Given instruction: Reproduce every row below, substituting "Reload" for "Refresh" and leaving everything else unchanged. Omit the pictures from your answer.

• • •

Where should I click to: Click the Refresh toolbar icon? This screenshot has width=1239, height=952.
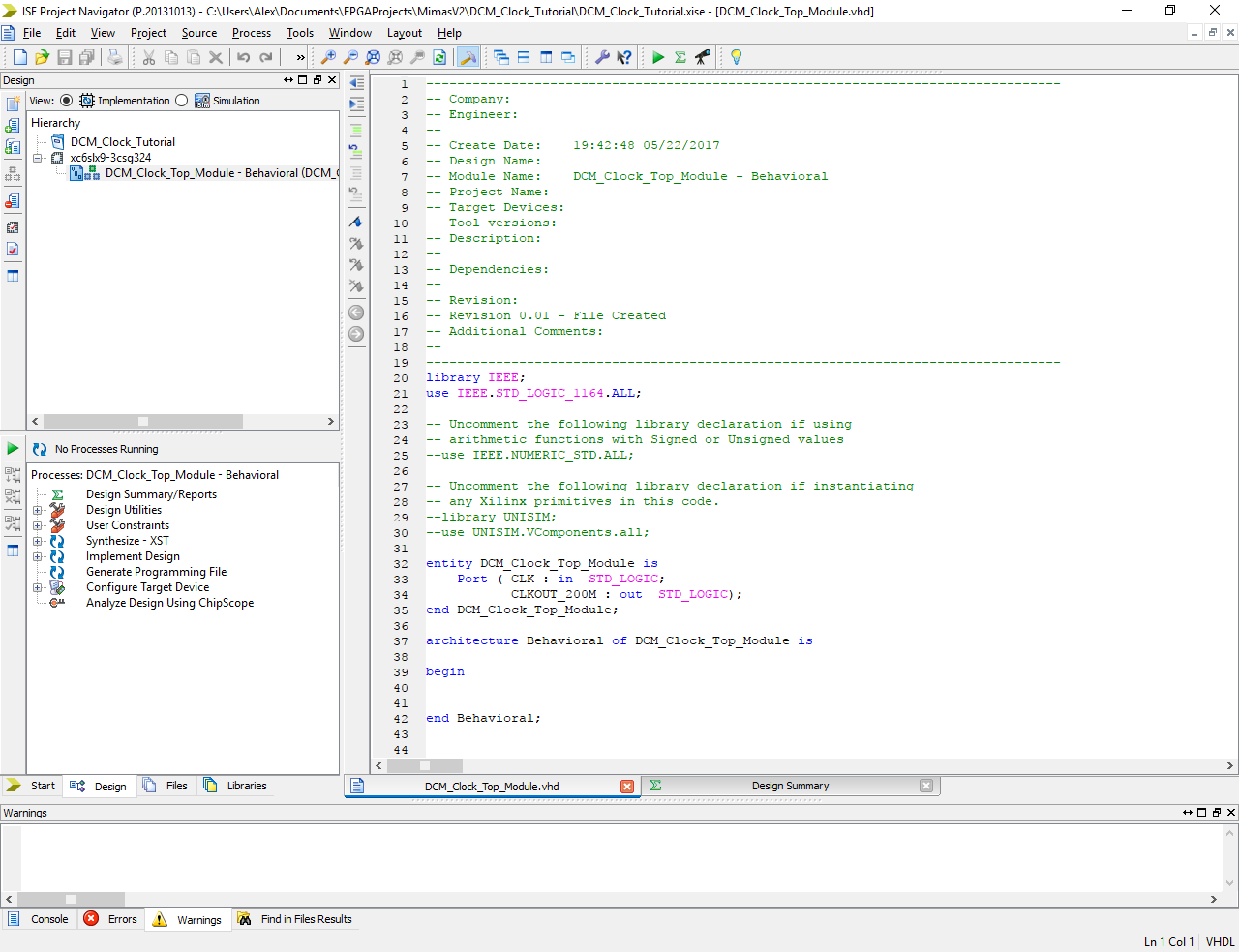point(438,57)
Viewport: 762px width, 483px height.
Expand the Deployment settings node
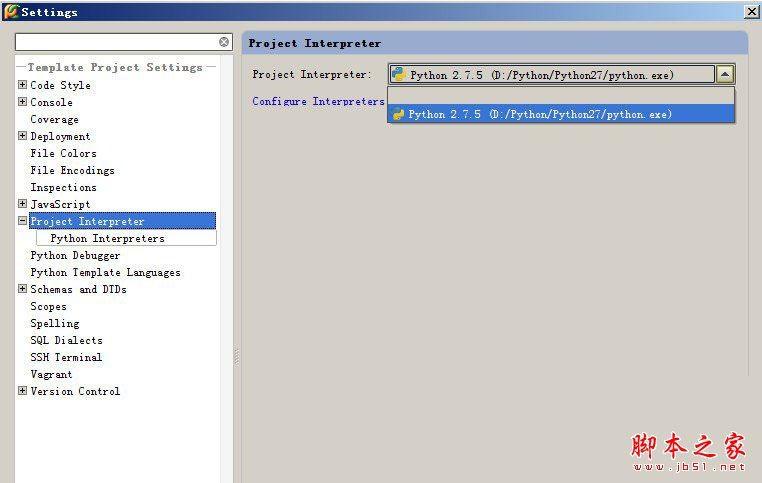pyautogui.click(x=22, y=136)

• • •

Final result:
Where should I click to: Click the Reload toolbar icon? This screenshot has width=1239, height=952.
point(438,57)
Viewport: 762px width, 483px height.
Expand the Deployment settings node
pyautogui.click(x=22, y=136)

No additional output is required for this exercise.